**Data records**

+ + + + +

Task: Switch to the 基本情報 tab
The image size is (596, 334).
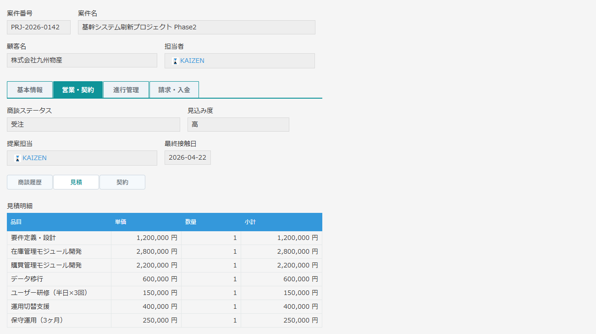Action: (30, 90)
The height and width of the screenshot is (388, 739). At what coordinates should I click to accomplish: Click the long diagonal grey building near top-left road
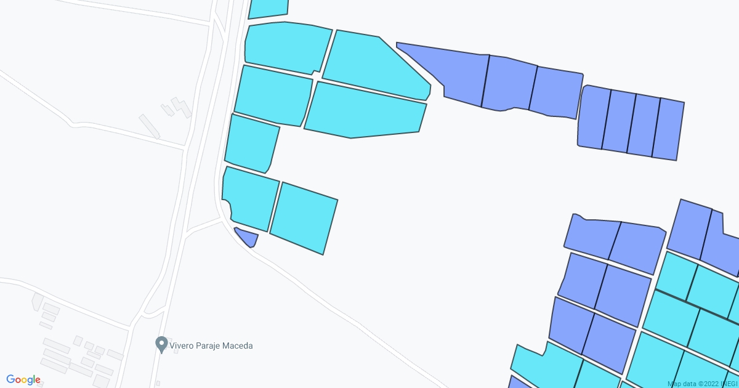149,126
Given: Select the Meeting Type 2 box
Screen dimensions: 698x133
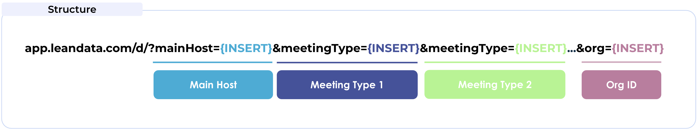Looking at the screenshot, I should click(x=495, y=85).
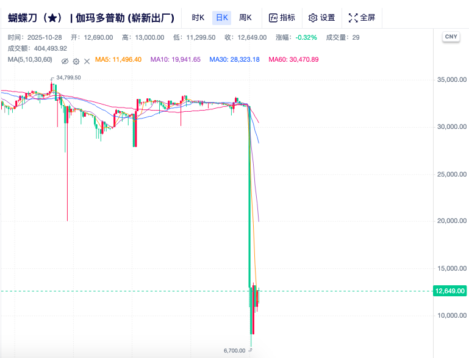Enter 全屏 fullscreen mode

pos(362,18)
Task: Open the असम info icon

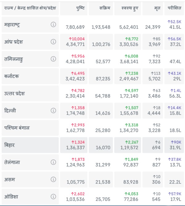Action: [x=53, y=179]
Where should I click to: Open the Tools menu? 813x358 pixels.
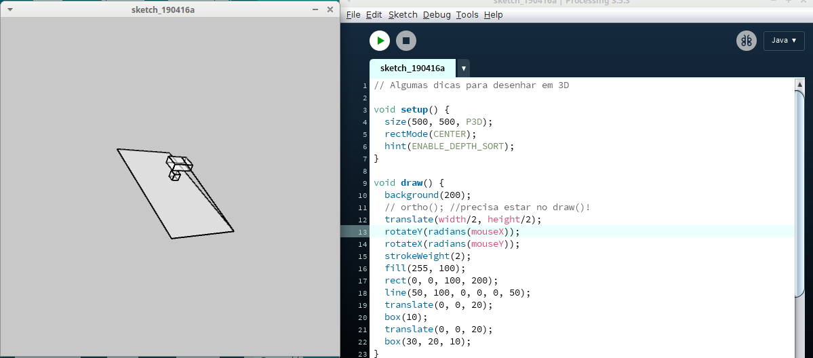pyautogui.click(x=467, y=15)
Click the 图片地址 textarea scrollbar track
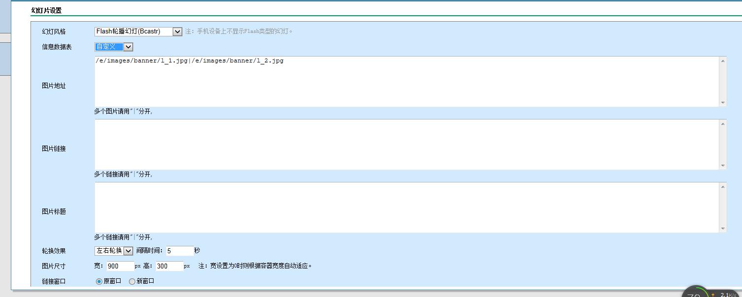Viewport: 742px width, 297px height. pyautogui.click(x=722, y=82)
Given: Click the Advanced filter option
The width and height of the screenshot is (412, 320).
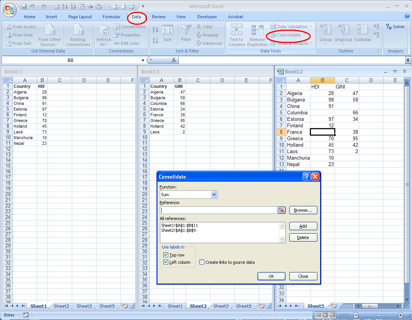Looking at the screenshot, I should pyautogui.click(x=209, y=43).
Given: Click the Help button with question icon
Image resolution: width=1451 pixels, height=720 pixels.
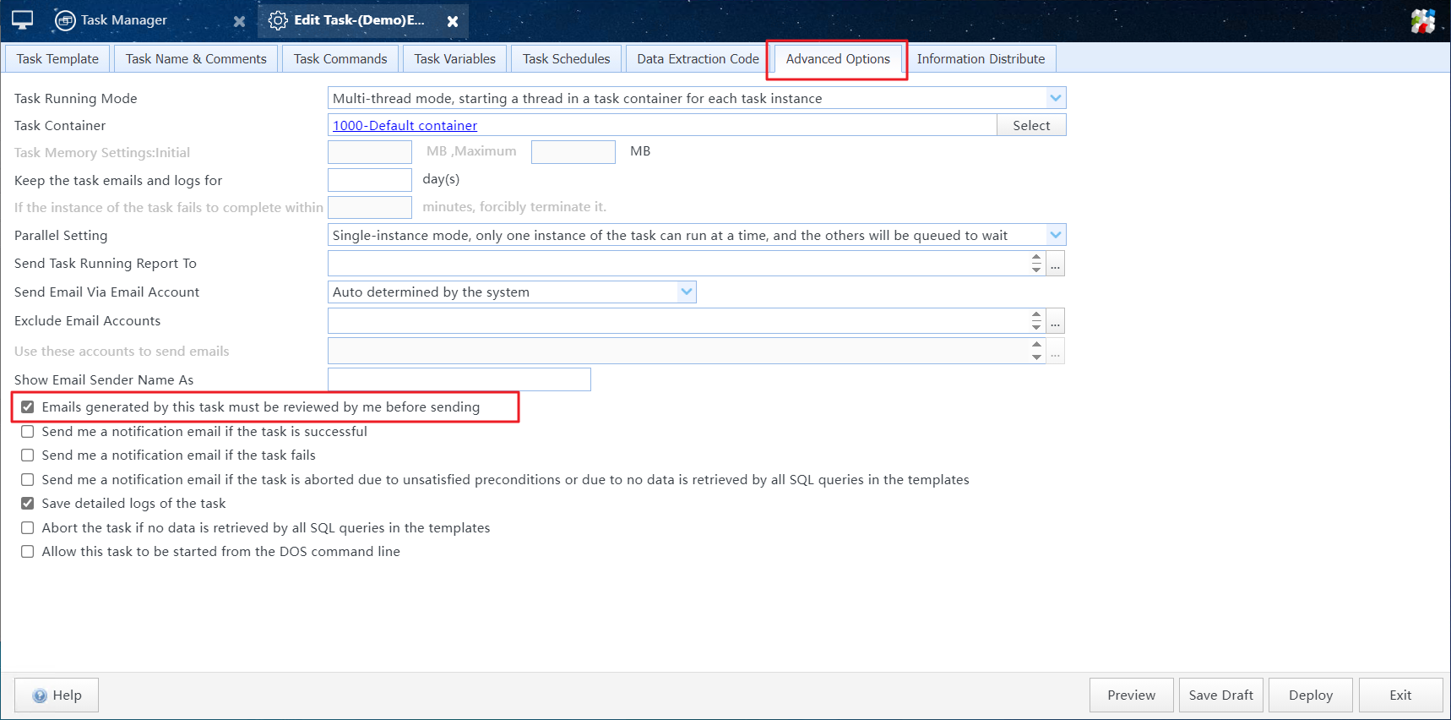Looking at the screenshot, I should 57,695.
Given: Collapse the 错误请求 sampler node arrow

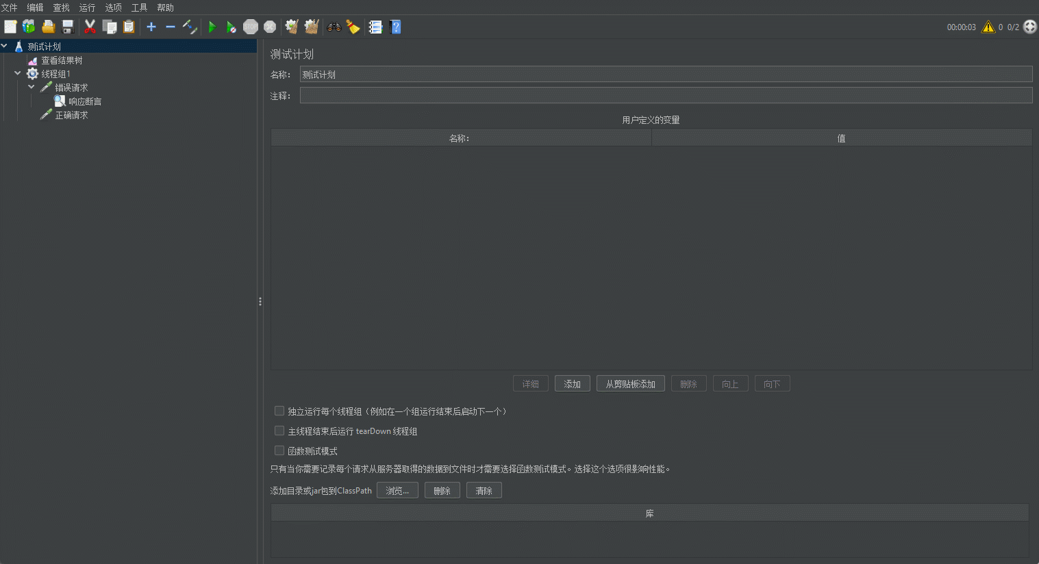Looking at the screenshot, I should tap(32, 87).
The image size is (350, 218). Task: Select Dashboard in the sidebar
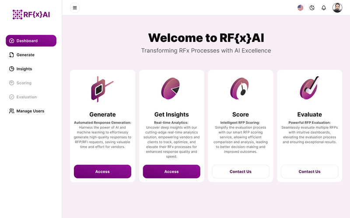31,41
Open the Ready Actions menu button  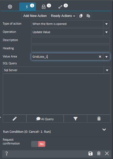[x=63, y=16]
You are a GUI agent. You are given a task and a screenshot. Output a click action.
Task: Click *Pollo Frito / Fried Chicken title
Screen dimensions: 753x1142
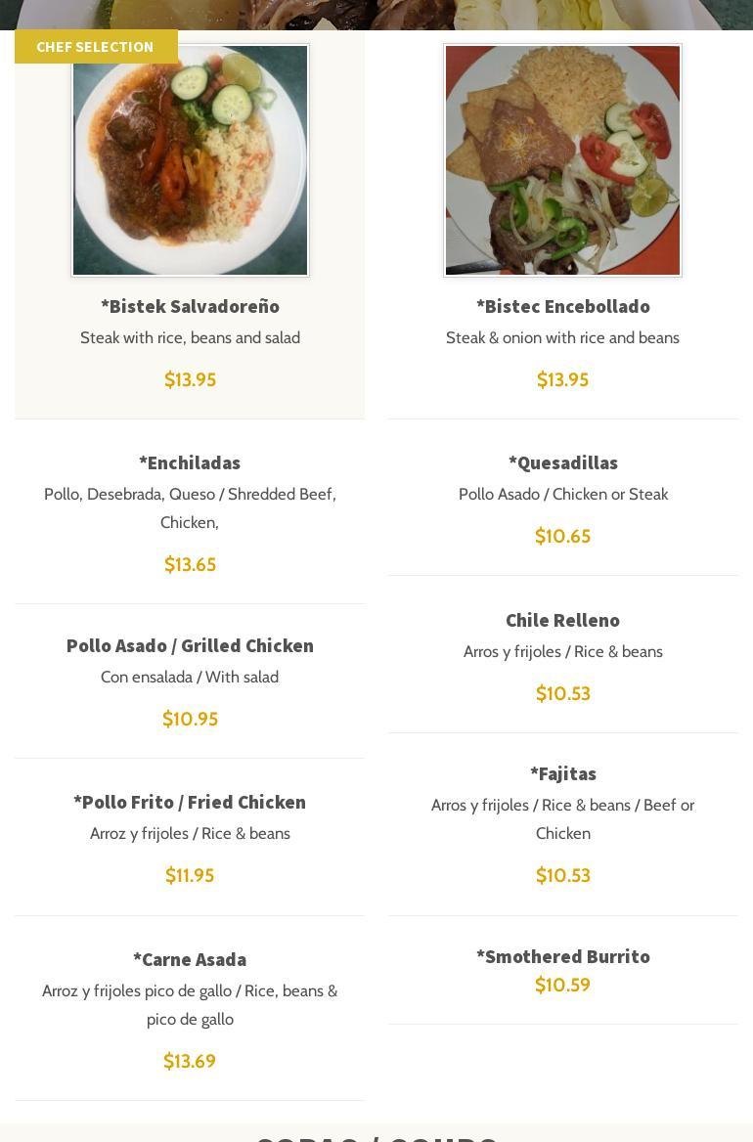[190, 802]
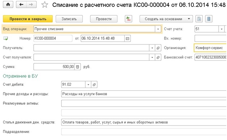Expand the Счет дебета dropdown arrow
The width and height of the screenshot is (227, 140).
pos(88,85)
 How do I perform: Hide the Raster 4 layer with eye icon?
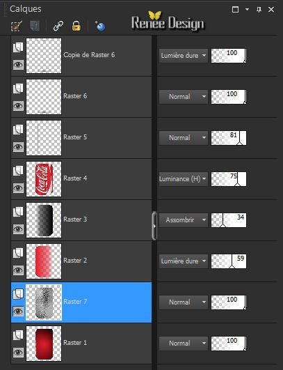pos(18,188)
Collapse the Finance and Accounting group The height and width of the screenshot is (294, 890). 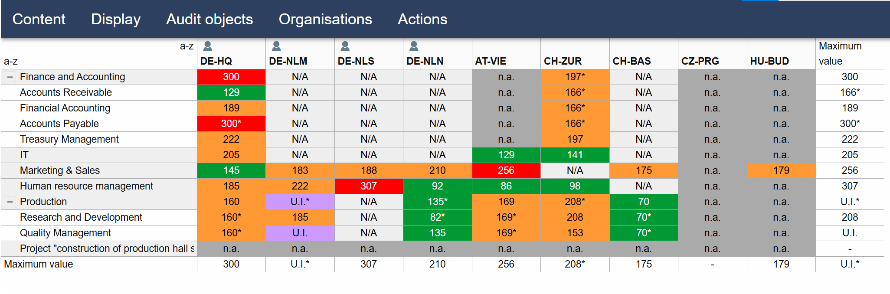pos(10,77)
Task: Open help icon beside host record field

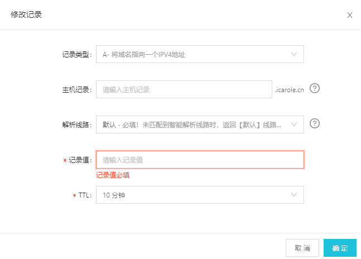Action: point(315,88)
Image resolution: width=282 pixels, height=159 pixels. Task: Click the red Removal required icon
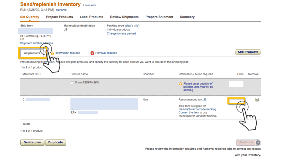pos(93,53)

+ + + + +

**Required work**
Pictures are to be left out. Write out only the lines above starting at the one with "Task: Open the असम info icon" and ending at the one with "Given: Click the Advanced filter option", both lines included, exactly.

**Task result**
Task: Open the असम info icon

Action: [x=53, y=179]
Where should I click to: Open the Tools menu? 813x358 pixels.
pyautogui.click(x=467, y=15)
Click the 图片地址 textarea scrollbar track
Viewport: 742px width, 297px height. pyautogui.click(x=722, y=82)
Given: Click the Advanced filter option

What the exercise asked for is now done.